5% Is A Good Balance
 There are really only 2 things we can do to make β
smaller.
 First, we can make α higher.
 This is usually counterproductive, as it just makes us
more likely to be wrong the other direction.
 Second, we can make n (the sample size) larger.
 Larger sample sizes make everything better.
 Make the sample size too large, though, and you violate
the less than 10% condition.
 Also, if the sample is too large, you are pretty much
doing a census.
A Pair of Complements
 For a 2-sided test (One where the alternative is a ≠
kind), the complement of α is the confidence level.
 And the compliment of the confidence level is the
significance level.
 So, 95% confidence matches with 5% (for a ≠ test).
 The complement of β is called statistical power.
 You don’t need the formula for this, and only need to
know the term in a general way.
Significance
 Remember how we discussed the difference between
statistical significance and practical significance?
 I remember it.
 Hopefully we can all remember it.
 If the p-value is lower than α, we found sufficient
evidence.
 Another way to say this is that a “statistically
significant difference was found”.
 Statistically significant means the H0 got rejected.
Nothing To Prove
 Remember how I said earlier that Statistics is never
used to prove anything ever?
 I remember it.
 Hopefully we can all remember it.
 We never prove the null or the alternative hypothesis.
 We only support the alternative strongly enough or do
not support it strongly enough.
A Truckload of Apples
 On a recent homework problem you were asked to find
out how likely it was that a sample of 150 apples were
taken from a whole truckload would have less than 5%
damaged.
 We were able to do this math because we were told
that the true percentage of damaged apples was 8%.
A Truckload of Apples
 In the real world we would not know that 8% of the
whole truckload was damaged.
 They just told us that so we could do the math.
 So what should we do in the real world?
 Since we don’t know what the true percent is, we will
do the next best thing…we will make a wild
assumption about the truth.
Wild Assumption
 In practice we will make a sensible assumption,
actually.
 Our assumption will usually be based on something
that is known.
 This could be past data.
 This could be the value from a similar group.
 This could be .5 in the case of fair coins.
 The purpose in making this assumption is, primarily,
to allow us to do the math.
Alternatives
 The alternative hypothesis will be based on whatever
we are trying to prove.
 We use the null hypothesis so we can do the math, but
really the alternative hypothesis is what we are trying
to focus on when we run a hypothesis test.
Foreshadowing FTW
 Tomorrow we will discuss inferior ways to run a
hypothesis test.
 I say inferior, but they are perfectly acceptable.
 Mr.
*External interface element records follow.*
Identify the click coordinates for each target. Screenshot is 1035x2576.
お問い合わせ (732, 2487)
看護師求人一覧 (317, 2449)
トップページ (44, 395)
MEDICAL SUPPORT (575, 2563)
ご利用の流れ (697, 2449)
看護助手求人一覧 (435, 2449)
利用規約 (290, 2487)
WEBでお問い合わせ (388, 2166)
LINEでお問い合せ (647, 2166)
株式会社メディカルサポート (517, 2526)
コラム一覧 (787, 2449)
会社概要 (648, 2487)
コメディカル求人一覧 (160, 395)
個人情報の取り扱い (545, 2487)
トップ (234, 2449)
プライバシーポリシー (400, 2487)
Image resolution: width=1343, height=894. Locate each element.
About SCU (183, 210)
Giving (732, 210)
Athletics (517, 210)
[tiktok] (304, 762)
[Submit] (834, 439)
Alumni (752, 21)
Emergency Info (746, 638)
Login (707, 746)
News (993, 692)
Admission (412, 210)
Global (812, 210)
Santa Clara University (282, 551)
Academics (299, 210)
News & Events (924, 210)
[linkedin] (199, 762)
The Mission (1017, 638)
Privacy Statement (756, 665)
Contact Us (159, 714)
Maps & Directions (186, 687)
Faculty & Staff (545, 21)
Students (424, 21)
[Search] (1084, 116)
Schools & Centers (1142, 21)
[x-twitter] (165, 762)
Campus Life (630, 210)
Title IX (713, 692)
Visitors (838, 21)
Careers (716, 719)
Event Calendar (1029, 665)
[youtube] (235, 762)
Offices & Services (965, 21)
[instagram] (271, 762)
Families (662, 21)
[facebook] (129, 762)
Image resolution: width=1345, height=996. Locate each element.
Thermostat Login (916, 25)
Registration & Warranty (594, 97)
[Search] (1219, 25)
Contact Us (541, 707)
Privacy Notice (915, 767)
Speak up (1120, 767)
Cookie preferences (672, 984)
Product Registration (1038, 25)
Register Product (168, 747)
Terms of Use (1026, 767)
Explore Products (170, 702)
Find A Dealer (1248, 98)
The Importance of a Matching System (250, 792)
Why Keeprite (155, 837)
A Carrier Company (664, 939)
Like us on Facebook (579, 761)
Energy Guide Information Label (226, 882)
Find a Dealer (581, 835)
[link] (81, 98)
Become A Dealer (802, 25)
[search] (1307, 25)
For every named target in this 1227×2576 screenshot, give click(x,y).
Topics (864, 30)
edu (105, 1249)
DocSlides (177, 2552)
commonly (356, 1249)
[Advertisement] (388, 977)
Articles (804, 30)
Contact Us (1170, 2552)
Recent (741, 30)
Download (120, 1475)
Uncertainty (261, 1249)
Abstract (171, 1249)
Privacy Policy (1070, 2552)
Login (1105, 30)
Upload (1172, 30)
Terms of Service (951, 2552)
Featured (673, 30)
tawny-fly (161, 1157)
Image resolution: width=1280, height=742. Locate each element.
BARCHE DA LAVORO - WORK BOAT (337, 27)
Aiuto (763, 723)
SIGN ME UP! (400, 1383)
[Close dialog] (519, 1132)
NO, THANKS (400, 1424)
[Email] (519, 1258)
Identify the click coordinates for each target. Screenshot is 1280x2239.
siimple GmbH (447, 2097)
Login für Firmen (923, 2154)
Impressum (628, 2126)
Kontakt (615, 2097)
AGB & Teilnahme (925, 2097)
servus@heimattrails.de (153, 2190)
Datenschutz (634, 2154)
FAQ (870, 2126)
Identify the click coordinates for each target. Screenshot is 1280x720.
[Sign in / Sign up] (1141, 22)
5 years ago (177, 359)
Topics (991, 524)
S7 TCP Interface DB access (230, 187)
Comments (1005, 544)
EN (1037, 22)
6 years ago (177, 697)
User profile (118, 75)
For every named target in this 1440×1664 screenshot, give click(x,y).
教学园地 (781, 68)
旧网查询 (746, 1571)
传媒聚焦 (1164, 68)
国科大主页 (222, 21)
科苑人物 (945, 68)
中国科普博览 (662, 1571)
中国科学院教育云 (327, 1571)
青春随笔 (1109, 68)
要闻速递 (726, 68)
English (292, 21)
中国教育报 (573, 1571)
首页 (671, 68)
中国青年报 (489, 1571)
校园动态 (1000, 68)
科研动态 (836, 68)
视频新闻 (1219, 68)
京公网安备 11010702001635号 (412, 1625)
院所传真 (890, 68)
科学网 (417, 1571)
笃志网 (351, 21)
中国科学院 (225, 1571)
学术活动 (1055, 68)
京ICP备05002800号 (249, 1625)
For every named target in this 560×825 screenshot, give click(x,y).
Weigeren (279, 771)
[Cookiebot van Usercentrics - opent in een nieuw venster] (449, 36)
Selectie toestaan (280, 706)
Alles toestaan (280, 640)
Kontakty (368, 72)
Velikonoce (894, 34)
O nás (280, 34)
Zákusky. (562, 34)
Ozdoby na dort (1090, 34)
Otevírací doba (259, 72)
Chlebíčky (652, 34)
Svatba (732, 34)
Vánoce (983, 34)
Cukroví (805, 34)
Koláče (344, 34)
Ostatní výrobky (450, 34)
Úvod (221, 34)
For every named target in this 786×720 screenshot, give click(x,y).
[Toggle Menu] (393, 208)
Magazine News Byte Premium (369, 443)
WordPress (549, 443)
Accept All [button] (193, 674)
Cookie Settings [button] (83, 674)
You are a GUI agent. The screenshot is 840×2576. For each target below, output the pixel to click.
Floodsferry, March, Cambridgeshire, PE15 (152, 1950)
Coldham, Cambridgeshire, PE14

J.P. Damron, in fact, almost always favored a
confidence interval method for running hypothesis
tests.
 It is worth noting that he never once got a hypothesis
test wrong with this method, and seriously did over 30
of them.
Assignments
 You can read chapter 21, but I do not think it is
necessary, especially if you have limited free time.
 Test 4 is next week on Thursday.
 There will be another Quiz Retake Bonanza on
February 19th (the day after the test).